▶ **INSTRUCTIONS TO FOLLOW**
Please copy the data below word for word, from the line holding "589 (386, 1936)" through the line holding "20 (364, 1591)", both lines included.

▶ **MATERIAL PROVIDED**

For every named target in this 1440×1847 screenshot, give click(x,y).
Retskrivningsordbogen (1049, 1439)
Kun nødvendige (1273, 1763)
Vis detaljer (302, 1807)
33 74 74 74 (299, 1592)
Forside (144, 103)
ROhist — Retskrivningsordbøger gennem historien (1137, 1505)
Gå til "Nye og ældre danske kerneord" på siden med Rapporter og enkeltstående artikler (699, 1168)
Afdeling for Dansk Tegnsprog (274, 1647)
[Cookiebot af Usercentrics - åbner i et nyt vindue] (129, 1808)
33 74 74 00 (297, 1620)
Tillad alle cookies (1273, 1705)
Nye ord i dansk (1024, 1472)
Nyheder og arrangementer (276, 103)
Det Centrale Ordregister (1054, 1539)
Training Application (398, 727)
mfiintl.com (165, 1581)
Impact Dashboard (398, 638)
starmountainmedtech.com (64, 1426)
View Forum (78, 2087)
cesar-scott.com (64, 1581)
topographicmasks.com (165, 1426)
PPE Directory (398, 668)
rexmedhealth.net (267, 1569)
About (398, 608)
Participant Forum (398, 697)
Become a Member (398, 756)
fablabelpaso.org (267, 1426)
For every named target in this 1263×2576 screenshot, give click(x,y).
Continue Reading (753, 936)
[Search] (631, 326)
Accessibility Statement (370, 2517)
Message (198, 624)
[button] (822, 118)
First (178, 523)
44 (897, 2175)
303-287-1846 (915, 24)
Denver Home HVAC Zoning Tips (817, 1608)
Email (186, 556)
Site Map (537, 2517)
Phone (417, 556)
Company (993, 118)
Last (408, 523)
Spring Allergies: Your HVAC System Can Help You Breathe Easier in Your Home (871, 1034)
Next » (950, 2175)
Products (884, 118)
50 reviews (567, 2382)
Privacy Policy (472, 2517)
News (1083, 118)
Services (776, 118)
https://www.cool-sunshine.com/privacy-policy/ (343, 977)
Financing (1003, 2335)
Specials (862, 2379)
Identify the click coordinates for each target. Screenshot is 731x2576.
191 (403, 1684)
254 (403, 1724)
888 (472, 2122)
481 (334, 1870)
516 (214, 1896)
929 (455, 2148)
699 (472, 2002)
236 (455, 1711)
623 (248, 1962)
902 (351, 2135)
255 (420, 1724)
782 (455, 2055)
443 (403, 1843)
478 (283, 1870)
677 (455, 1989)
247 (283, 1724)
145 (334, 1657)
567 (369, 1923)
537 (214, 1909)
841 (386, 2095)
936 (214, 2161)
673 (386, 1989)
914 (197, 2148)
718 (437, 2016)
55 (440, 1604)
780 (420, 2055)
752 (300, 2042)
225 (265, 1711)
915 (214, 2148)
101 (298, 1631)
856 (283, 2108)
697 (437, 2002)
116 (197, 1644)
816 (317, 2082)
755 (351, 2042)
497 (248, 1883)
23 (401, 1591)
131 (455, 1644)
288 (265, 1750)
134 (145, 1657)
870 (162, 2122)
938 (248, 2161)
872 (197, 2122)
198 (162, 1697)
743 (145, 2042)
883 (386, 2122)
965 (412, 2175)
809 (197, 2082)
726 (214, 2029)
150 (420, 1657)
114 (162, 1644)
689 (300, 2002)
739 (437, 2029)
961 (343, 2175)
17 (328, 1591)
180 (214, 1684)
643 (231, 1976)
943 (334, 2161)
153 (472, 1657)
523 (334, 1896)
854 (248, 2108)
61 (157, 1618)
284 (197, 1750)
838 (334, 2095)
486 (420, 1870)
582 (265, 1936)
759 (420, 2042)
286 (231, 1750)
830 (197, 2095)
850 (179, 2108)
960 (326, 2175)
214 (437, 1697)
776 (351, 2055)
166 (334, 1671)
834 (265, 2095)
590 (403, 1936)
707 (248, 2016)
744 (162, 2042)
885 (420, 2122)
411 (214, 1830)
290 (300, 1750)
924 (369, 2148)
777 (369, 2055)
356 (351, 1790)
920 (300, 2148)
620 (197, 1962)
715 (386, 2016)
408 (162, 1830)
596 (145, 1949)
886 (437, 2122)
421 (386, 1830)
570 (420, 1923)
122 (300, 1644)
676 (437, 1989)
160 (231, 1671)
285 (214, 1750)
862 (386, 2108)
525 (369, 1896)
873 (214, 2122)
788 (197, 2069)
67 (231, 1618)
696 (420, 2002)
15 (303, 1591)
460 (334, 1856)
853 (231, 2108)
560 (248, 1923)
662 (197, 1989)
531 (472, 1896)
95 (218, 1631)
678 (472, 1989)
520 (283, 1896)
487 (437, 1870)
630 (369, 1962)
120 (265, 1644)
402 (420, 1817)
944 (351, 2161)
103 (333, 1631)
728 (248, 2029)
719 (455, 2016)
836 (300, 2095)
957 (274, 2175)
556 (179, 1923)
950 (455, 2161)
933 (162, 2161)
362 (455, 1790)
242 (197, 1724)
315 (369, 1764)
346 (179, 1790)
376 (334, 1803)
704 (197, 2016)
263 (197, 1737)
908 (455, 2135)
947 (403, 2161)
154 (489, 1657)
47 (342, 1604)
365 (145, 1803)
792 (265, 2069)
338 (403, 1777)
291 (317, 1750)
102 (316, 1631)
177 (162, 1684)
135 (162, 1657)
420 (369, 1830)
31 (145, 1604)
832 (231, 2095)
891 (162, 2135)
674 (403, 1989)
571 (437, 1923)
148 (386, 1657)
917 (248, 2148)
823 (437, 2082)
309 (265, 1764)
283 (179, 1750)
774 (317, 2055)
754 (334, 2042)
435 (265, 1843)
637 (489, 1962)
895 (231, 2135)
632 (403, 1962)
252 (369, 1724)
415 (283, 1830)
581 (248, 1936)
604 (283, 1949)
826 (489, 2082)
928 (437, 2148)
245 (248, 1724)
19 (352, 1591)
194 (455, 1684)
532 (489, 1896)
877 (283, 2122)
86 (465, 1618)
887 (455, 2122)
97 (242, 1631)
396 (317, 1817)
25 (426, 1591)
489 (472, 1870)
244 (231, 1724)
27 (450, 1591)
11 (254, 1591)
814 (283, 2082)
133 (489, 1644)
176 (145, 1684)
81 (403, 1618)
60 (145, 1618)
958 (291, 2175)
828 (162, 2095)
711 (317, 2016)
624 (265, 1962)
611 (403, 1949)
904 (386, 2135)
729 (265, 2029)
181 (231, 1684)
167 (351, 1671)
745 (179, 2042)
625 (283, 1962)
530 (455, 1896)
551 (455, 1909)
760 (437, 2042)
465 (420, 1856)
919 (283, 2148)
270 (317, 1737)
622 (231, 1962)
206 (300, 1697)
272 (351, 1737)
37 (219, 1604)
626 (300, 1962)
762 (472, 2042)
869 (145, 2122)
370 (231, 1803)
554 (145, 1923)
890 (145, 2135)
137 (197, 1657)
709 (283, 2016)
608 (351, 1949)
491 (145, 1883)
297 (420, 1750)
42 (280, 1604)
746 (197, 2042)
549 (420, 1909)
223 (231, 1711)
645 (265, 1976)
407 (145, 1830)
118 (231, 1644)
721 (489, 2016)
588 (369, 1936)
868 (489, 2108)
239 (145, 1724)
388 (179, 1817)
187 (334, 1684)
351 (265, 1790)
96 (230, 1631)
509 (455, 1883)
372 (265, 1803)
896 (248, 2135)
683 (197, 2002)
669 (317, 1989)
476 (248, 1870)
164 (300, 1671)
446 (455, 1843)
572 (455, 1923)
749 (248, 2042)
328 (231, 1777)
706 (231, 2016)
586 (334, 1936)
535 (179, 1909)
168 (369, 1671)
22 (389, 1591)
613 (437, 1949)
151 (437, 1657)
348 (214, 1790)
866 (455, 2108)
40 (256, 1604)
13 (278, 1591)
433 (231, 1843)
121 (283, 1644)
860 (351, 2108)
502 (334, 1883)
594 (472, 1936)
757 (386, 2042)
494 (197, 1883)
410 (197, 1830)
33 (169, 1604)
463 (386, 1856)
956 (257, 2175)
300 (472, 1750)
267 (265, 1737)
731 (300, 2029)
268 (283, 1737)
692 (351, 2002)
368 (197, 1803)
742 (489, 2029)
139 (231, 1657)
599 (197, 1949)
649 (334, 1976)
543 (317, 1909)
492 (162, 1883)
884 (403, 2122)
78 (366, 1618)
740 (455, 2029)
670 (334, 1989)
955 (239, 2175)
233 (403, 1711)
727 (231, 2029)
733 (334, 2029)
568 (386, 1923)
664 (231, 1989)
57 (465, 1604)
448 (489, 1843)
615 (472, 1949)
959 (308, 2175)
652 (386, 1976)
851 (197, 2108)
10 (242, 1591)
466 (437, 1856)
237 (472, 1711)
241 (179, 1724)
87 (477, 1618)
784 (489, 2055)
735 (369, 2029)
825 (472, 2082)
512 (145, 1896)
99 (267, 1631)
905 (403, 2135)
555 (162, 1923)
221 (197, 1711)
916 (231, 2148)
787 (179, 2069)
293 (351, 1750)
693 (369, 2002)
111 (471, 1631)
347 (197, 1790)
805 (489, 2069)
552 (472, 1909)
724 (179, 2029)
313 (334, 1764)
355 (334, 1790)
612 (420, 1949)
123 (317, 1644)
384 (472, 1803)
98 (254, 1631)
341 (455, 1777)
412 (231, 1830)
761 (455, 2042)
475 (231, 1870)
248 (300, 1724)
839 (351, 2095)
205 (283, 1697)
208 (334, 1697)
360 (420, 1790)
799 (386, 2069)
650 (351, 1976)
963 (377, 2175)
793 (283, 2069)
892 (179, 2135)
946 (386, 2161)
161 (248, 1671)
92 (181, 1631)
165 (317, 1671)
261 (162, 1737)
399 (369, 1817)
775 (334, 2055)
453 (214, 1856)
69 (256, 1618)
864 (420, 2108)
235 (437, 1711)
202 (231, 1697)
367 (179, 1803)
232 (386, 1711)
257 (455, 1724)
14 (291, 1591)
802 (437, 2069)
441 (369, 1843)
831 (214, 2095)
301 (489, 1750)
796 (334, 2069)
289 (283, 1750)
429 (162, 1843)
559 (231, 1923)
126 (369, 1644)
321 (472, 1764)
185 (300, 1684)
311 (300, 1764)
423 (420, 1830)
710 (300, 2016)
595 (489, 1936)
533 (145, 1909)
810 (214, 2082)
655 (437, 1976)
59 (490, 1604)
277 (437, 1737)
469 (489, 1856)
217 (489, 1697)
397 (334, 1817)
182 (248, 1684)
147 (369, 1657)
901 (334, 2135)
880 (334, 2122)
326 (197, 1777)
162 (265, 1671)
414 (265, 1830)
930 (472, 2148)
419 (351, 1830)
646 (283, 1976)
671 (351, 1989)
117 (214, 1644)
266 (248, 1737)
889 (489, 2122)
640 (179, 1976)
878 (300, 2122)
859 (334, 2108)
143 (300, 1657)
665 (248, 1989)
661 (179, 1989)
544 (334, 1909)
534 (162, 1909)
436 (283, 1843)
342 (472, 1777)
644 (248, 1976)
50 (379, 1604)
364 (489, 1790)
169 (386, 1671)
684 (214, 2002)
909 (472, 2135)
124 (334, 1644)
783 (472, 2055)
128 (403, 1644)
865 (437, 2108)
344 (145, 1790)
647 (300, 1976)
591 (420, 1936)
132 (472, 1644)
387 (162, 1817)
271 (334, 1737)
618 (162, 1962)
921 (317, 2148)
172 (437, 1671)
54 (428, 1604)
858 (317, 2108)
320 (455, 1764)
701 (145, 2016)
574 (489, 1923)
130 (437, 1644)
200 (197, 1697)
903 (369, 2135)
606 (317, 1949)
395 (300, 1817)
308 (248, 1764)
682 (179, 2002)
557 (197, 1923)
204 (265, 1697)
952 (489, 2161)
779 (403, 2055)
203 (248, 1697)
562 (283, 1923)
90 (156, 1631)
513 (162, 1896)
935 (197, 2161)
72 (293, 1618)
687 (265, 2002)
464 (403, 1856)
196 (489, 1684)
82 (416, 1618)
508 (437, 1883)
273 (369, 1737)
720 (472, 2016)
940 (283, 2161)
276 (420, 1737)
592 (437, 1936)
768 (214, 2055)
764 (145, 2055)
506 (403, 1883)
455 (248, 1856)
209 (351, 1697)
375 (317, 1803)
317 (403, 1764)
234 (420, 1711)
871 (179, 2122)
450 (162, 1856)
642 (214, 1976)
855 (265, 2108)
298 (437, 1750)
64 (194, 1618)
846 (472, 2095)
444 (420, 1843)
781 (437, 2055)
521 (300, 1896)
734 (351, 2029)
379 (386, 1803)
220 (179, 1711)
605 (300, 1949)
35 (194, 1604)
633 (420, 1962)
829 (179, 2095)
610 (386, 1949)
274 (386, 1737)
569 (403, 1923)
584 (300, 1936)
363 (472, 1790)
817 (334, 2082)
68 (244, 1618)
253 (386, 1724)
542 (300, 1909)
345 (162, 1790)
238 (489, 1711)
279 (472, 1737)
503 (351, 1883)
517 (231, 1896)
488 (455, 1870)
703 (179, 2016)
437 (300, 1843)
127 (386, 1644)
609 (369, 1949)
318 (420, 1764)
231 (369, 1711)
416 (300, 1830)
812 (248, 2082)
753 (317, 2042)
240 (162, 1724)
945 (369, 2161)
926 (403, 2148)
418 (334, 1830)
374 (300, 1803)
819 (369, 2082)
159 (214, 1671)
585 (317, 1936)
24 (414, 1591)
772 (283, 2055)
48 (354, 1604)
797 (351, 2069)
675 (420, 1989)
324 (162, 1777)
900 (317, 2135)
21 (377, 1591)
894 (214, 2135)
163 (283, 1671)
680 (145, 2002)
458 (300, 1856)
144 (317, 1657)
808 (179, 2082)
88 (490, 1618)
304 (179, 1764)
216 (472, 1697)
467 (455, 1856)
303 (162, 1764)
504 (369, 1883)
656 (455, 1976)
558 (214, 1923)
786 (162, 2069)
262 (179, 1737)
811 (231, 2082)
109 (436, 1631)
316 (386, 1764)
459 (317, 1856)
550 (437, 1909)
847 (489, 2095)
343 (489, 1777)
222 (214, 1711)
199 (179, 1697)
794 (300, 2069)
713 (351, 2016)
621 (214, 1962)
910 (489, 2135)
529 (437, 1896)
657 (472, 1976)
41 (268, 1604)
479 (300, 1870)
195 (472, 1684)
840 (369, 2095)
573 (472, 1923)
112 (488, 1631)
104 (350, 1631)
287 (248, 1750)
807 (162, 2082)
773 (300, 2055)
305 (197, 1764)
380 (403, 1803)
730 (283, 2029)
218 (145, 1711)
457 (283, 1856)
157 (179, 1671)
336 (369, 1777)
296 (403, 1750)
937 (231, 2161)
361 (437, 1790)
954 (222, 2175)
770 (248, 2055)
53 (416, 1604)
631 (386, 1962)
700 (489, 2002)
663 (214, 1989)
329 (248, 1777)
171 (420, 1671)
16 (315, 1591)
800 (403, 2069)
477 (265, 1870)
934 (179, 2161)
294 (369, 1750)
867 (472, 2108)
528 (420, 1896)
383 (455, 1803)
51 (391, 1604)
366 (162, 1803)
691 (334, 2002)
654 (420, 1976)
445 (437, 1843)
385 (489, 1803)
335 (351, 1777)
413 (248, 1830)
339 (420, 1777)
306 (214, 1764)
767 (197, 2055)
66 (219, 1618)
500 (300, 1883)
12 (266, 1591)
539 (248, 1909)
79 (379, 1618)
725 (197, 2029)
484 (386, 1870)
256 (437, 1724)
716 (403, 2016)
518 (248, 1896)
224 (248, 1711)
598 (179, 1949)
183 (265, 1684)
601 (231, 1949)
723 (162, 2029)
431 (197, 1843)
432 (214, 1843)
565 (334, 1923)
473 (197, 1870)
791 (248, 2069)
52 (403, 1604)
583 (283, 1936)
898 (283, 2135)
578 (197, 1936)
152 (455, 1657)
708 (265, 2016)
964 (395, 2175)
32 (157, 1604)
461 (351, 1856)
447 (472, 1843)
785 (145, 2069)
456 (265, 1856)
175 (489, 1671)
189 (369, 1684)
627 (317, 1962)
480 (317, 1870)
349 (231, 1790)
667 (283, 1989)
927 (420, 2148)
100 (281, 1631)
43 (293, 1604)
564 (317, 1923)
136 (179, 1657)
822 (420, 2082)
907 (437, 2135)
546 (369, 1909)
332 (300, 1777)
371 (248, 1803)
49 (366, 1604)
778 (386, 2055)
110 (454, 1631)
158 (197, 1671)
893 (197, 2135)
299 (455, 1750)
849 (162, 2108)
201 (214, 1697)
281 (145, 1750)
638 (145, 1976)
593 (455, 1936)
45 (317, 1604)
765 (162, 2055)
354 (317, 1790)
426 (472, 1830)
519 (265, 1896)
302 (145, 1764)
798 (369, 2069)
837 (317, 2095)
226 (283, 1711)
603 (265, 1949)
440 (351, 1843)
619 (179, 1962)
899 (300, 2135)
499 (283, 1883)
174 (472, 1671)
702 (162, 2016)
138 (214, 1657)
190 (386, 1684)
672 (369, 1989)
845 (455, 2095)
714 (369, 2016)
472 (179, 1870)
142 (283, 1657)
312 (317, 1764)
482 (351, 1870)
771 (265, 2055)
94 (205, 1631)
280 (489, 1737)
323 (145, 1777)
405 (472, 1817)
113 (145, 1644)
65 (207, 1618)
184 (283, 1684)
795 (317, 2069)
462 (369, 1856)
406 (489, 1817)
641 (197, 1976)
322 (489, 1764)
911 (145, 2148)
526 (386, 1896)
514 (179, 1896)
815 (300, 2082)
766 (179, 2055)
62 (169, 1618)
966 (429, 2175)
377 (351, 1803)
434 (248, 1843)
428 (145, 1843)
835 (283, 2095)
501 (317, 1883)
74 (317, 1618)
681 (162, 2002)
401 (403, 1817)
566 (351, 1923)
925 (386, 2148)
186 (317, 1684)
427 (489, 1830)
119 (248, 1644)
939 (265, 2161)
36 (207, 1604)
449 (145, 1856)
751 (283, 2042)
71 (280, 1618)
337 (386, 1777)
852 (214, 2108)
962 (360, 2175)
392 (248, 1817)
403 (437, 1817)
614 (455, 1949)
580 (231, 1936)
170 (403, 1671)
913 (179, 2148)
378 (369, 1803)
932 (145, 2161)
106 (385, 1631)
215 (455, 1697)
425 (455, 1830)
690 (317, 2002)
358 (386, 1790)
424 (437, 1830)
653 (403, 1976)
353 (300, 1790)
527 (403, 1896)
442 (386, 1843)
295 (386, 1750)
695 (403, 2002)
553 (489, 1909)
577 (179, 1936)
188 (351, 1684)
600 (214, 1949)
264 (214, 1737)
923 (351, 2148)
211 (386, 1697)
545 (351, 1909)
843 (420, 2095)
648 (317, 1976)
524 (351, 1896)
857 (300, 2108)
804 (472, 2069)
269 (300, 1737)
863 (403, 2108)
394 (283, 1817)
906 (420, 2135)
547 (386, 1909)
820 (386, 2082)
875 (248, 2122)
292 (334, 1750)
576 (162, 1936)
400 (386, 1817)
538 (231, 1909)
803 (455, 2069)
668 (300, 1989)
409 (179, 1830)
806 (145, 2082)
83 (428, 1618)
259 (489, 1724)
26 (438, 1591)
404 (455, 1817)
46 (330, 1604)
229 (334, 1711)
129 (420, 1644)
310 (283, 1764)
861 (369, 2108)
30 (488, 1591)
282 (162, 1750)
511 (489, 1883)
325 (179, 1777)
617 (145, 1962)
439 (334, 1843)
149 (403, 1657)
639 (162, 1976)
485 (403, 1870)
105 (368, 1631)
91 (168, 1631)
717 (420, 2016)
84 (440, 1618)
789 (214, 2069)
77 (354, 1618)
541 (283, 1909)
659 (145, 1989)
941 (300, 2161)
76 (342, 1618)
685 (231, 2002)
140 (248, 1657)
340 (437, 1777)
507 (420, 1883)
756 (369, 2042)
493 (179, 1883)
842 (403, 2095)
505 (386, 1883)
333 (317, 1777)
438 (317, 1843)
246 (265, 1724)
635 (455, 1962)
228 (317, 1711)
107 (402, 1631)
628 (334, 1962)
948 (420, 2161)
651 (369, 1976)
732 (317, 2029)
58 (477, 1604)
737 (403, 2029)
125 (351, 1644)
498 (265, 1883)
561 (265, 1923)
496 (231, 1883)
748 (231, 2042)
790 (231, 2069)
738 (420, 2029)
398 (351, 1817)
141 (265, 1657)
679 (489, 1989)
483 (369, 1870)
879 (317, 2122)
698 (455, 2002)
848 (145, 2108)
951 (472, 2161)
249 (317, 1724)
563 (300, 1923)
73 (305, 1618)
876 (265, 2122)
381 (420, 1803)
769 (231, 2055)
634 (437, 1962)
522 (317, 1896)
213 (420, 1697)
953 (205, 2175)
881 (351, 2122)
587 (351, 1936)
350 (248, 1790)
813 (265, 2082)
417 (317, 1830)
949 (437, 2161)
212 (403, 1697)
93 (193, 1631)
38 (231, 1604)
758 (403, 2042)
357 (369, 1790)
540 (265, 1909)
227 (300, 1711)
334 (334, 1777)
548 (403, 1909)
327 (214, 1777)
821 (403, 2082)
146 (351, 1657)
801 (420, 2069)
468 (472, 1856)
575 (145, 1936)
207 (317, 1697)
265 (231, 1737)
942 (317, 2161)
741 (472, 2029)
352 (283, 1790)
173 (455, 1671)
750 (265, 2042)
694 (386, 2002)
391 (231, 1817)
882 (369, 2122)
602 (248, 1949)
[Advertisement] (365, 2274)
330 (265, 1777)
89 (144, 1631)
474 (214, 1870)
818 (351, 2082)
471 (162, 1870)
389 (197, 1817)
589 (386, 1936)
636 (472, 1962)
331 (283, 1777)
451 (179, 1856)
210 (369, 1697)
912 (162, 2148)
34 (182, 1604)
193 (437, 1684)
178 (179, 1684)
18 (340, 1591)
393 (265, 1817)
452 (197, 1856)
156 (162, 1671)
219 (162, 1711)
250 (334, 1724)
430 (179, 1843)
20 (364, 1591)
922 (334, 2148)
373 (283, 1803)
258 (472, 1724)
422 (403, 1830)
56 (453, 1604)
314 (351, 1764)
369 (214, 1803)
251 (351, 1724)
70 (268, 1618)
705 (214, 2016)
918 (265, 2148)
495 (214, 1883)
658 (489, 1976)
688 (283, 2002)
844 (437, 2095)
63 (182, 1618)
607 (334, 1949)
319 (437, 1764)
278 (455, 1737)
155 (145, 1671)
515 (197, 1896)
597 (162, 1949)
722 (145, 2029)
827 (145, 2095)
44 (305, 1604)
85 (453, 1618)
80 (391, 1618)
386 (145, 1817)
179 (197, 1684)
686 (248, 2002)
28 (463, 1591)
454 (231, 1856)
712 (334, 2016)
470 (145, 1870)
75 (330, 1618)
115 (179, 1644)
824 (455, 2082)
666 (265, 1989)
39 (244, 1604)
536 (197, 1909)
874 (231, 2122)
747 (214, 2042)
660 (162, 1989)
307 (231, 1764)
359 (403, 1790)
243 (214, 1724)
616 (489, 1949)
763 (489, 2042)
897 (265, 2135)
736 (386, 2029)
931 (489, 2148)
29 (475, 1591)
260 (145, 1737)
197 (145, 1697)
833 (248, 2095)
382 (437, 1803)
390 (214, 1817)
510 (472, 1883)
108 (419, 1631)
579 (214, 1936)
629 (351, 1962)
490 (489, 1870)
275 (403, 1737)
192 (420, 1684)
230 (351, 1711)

▶ **PROBLEM SOLUTION**
589 (386, 1936)
636 (472, 1962)
331 (283, 1777)
451 (179, 1856)
210 (369, 1697)
912 (162, 2148)
34 (182, 1604)
193 (437, 1684)
178 (179, 1684)
18 (340, 1591)
393 (265, 1817)
452 (197, 1856)
156 (162, 1671)
219 (162, 1711)
250 (334, 1724)
430 (179, 1843)
20 (364, 1591)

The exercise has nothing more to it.